How Peaky Blinders inspires a devoted gang of fans

Dixie points his revolver at the man’s head and forces him to his knees. “Do not cross me, again!” he bellows in a thick Irish accent. The entire room falls silent. Then it’s my turn.

I’m at a Peaky Blinders-themed event attended by superfans of the show. The day involves roleplay, cosplay, and karaoke and is attended by dozens of costumed devotees. In the Edwardian saloon bar, pearl-laden ladies in hats and long coats happily converse as tweedy men laugh and chunter illegibly. The scene transports me to a time that seems simultaneously simpler and more complicated. My bubble bursts when the door swings open, smacks me on the back and a female server shouts, “Who ordered the ribs and chips?” “It wasn’t me,” I tell her as she shuffles through the crowded space, knocking someone’s Sprite onto my shoe. 

For the uninitiated, Peaky Blinders was a BBC crime drama set in post World War One Birmingham. Famous for the iconic razor-blade-laden peaked caps they wore, the series chronicled the Shelby family’s rise through the British class system, as they confronted rival gangs, police, and politicians. The undisputed leader of the clan is Tommy Shelby, the ruthless sociopath this entire pub full of people would desperately love to be. Indeed, few have done more to make the Brummie accent sexy than Irishman Cillian Murphy, who played Tommy.

Peaky Blinders had a strange effect on its most ardent enthusiasts: it made them want to be part of the show, not mere observers. When Breaking Bad was at the height of its fame, you didn’t see dudes in pork pie hats and goatees roaming around the Midlands, but you would be able to go to America (specifically Las Vegas) and partake in a “Peaky Blinders immersive experience”. The appeal may be global, but Birmingham hasn’t been shy in cashing in.
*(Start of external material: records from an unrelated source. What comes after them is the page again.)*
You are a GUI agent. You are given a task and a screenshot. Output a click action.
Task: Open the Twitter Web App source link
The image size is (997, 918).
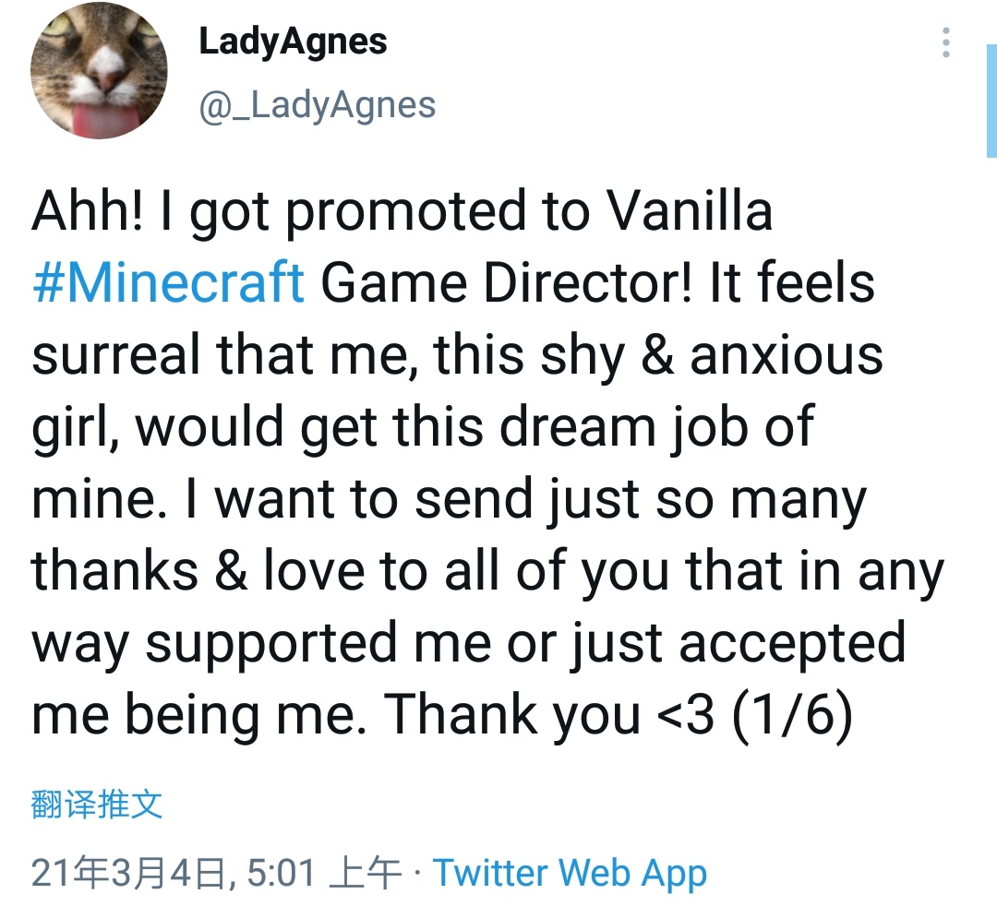(x=570, y=873)
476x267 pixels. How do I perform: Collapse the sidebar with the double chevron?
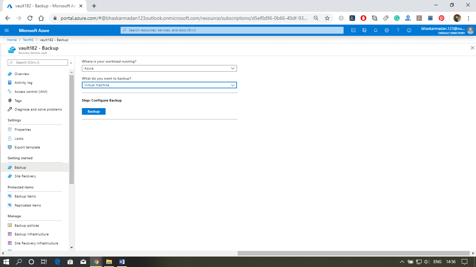[71, 63]
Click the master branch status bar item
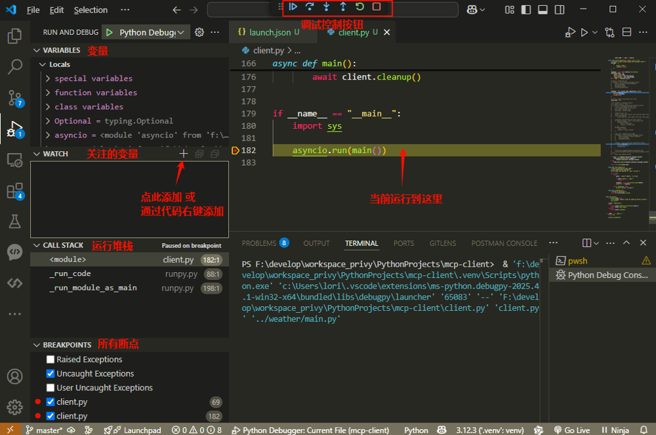This screenshot has width=656, height=435. point(44,430)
There’s a walking tour, portraits of the Shelby gang outside New Street Station, a (now closed) Peaky Blinders pub, an escape room, a ballet, and even a themed dining experience: Porky Blinders. 

The set of the new Peaky Blinders Film. Photo by Alex Taylor/The Dispatch.

As I write this, the upcoming Netflix Peaky Blinders film is shooting outside the window of Dispatch HQ. Arms hold phones over the perimeter fence attempting to capture coveted pictures. A security guard tells me that he’s seen “people come from France, Russia, America and places I’ve never even heard of” to catch a glimpse of the action, even if it is just watching crewmembers paint a pub on Gas Street. 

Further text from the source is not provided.